BEIJING/SHANGHAI (Reuters) – China is yet to approve U.S. chipmaker Qualcomm Inc’s (QCOM.O) proposed $44 billion acquisition of NXP Semiconductors (NXPI.O), three people close to the talks said, dismissing an earlier media report that said Beijing had already greenlit the deal.
Chinese clearance would remove a long-running roadblock to the deal that has become entangled with broader trade tensions between the United States and China. The acquisition has already got a nod from eight of the nine required global regulators, with China being the only hold-out.
Hong Kong-based South China Morning Post reported on Friday morning that China had given its go-ahead to the deal, citing people with knowledge of the matter, driving up shares of the U.S. firm in extended trade.
But Reuters sources, who are close to the Qualcomm-NXP deal, said they were not aware of any Chinese approval. One of them said planned U.S. tariffs on Chinese goods expected to be unveiled later in the day could impact the process.
Qualcomm did not have an immediate comment on Friday, while NXP did not respond to a request for comment.

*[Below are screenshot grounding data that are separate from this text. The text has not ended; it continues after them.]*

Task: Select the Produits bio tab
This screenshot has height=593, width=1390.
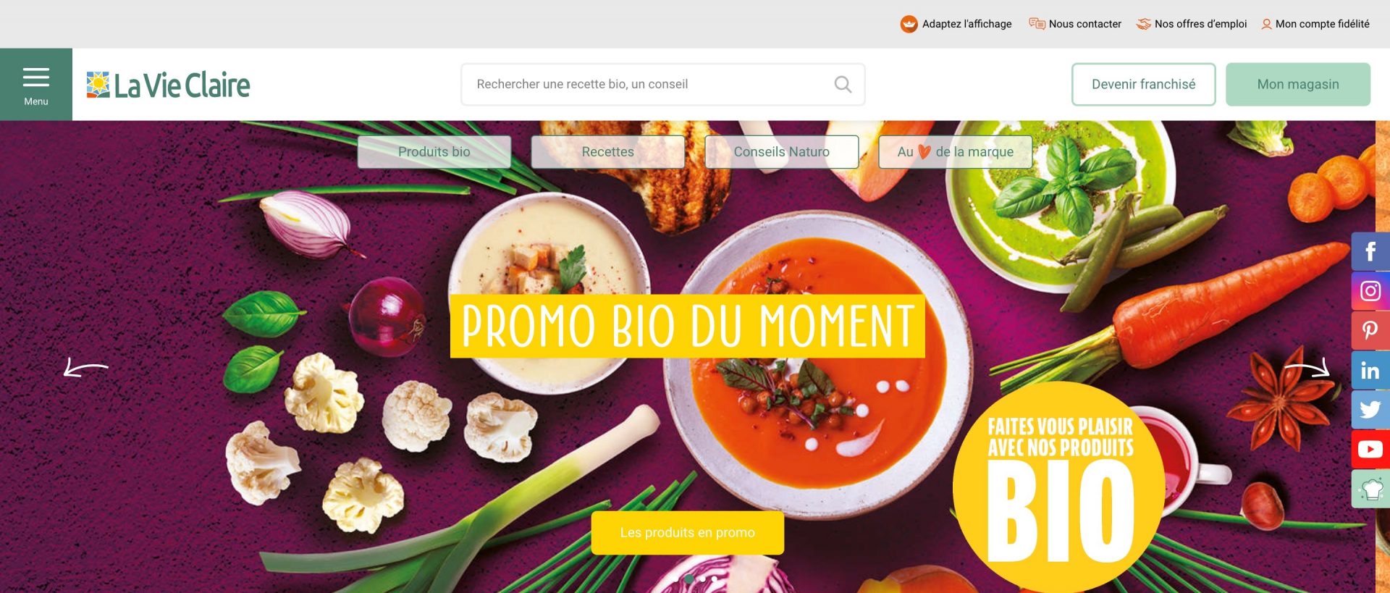Action: coord(434,152)
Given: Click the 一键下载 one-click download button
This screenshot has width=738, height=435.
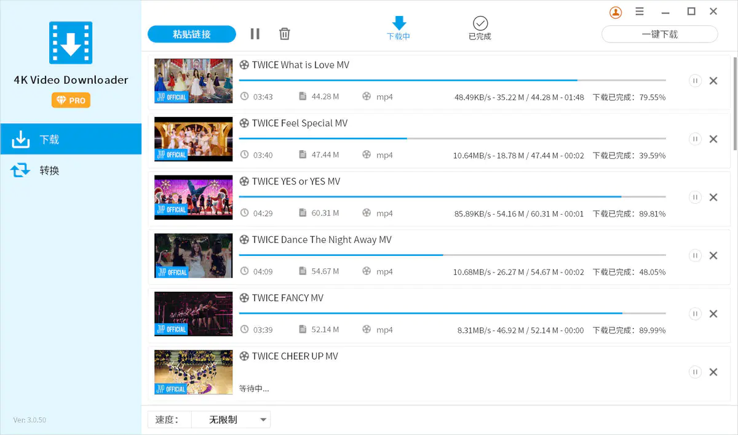Looking at the screenshot, I should coord(659,34).
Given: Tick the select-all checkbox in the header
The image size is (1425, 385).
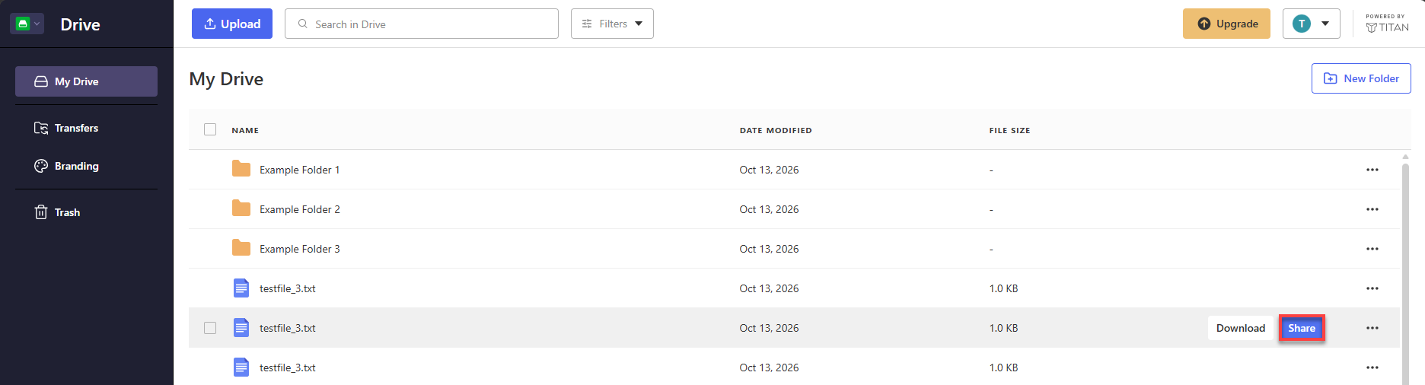Looking at the screenshot, I should click(x=210, y=129).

China’s State Administration for Market Regulation, the regulator which reviews merger deals, did not immediately respond to a faxed request for comment.
Qualcomm met with regulators in Beijing last month in a bid to secure a clearance, but sources at the time said an approval would depend on the progress of broader bilateral talks and the U.S. government lifting a crippling supplier ban on telecoms equipment maker ZTE Corp (000063.SZ)(0763.HK).
Washington and Beijing have struck a deal to help ZTE back into business. However, trade talks remain in the balance with U.S. President Donald Trump expected to unveil “pretty significant” tariffs on Chinese goods on Friday.
Analysts said a Chinese approval would be significant as it would remove the last major barrier to the NXP deal, which is seen as key for Qualcomm to diversify its business and make a push into new areas like smart cars.
Qualcomm initially announced its bid for Dutch semiconductor company NXP in October 2016.